The COVID A to Z trial was “stopped early for futility” after recruitment of only 214 patients. The intention had been to recruit 520 patients [9]. Stopping early seems unjustified.
The COVID A to Z trial authors described the rationalization for the sample size calculation as follows: “We assumed that the standard of care group would achieve a 50% reduction in symptom severity in a mean (SD) of 6 (3) days and that at least 1 of the other 3 study groups would achieve a 50% reduction in a mean (SD) of 5 (3) days” [9]. This indicates that the authors assumed a 1.0-day difference in time to a 50% reduction in symptom severity between the usual care arm and one of the intervention arms. This also indicates that a 1.0-day reduction was considered to be clinically important, otherwise sample size calculations would not have been based on this assumption.
The trial results were reported as follows: “Patients who received usual care without supplementation achieved a 50% reduction in symptoms in a mean (SD) of 6.7 (4.4) days compared with a mean (SD) of 5.5 (3.7) days for patients receiving ascorbic acid, a mean (SD) of 5.9 (4.9) days for patients receiving zinc gluconate, and a mean (SD) of 5.5 (3.4) days for patients receiving both ascorbic acid and zinc gluconate supplementation” [9].
Thus, time to a 50% reduction in symptom duration was 1.2 days shorter in the vitamin C arm than the usual care arm. Given that the observed vitamin C effect was 20% greater than the expected effect (1.2 vs. 1.0), it is illogical to have stopped the trial early because of “futility” [9]. The authors do not explain this paradox: on the one hand, they consider that a 1.0-day reduction in symptom duration is a clinically important difference, yet on the other hand, the observed 1.2-day reduction was futile and justified early termination.

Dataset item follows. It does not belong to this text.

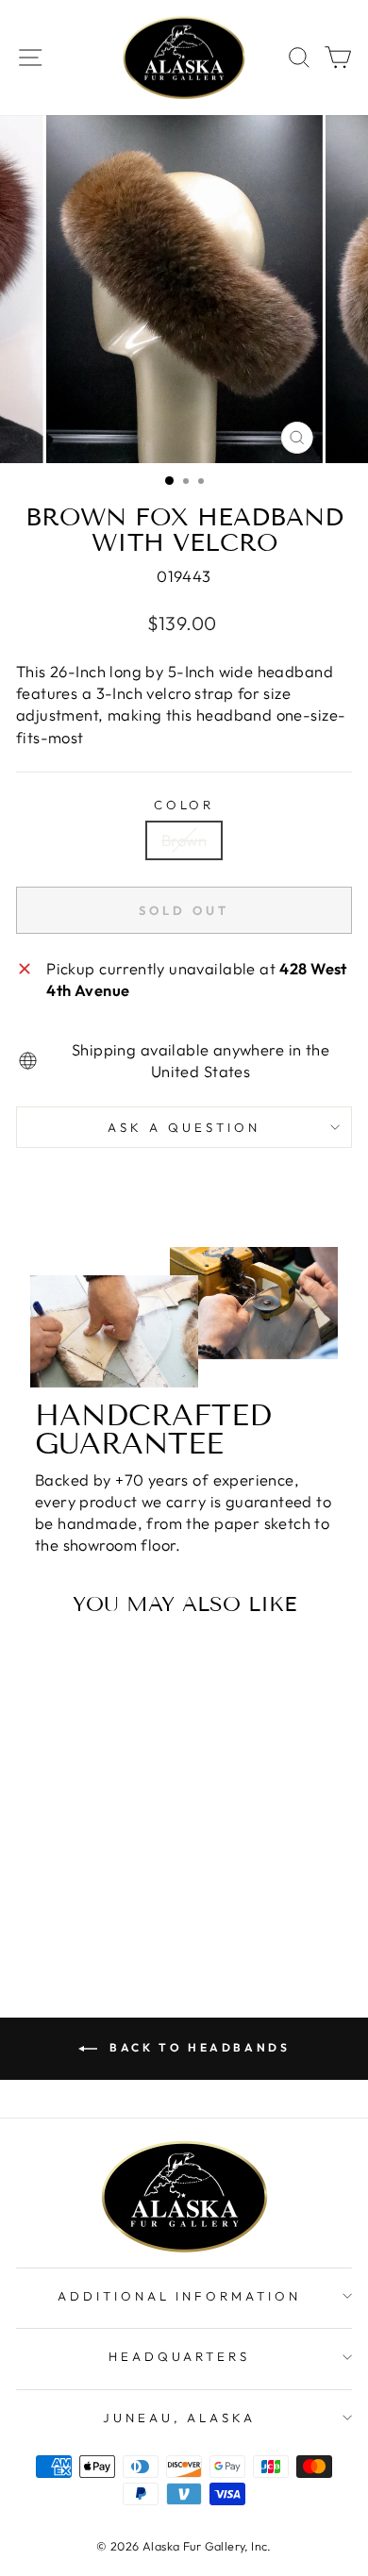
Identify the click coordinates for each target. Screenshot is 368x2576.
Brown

Another substantial concern with the COVID A to Z trial is that it was an “open label trial” [9] without a placebo administered to the control arm. Symptoms of respiratory virus infections are subjective and if there is no blinding there can be systematic bias in either direction between the treatment arms. If a patient believes that vitamin C is effective, he or she might under report symptoms. On the other hand, when patients are given an active intervention, such as vitamin C, they may observe and report symptoms at a lower threshold compared with the usual care arm. Given that the additional cost of a placebo in such a trial is marginal, it is surprising that none was used [9]. Furthermore, it is not clear exactly what “open label trial” means and whether the patients were told what they were receiving and how that was communicated. The psychological effects can be quite different depending on how the intervention is described.
Our third concern is about the delay between the onset of symptoms and the initiation of vitamin C. For treating virus diseases, timing to initiation of treatment is important. For example, acyclovir and oseltamivir should be started as soon as possible after the first appearance of symptoms since a delay leads to less efficacy. Previously, long delays were proposed as a potential explanation for some therapeutic trials that did not find vitamin C effective [2,7]. In the Methods section, the COVID A to Z trial authors write: “Patients were randomized ... after a positive diagnosis” [9]. However, there is no description of the time between the onset of symptoms and the start of intervention. Given that the analysis was restricted to patients with confirmed COVID-19, it seems probable that the delay between the start of symptoms and the start of treatment was over 24 hours, and may have been several days. It is unfortunate that this detail was not described [9].
Our fourth concern is about the distribution of vitamin C dosage: the trial report states “8000 mg of ascorbic acid [was] (to be divided over 2-3 times per day with meals)” [9]. Intestinal absorption of vitamin C becomes saturated with high doses [10]. Because of the decreased absorption, large single doses can cause stomach ailments. Hence, there is a big difference between administering 0.5 g/hour every hour and administering 4 grams 2 times a day. The total dose per day is the same, but the adverse effects may be much greater with the latter dosage. For example, in the large trial by Anderson et al. (1974), the dosage was "16 tablets (two every hour) on the first day of any illness" [4]. Thomas et al. provided no justification for their choice to administer vitamin C 2-3 times per day [9].
Our fifth concern is the lack of commentary around the baseline vitamin C status of the patients. There is great variation in dietary vitamin C intake and consequently in baseline plasma levels. In this respect vitamin C differs substantially from other drugs, for which the control group uniformly has baseline levels of zero. If baseline levels are high, then supplemental vitamin C is less likely to have an effect than when baseline levels are low [11].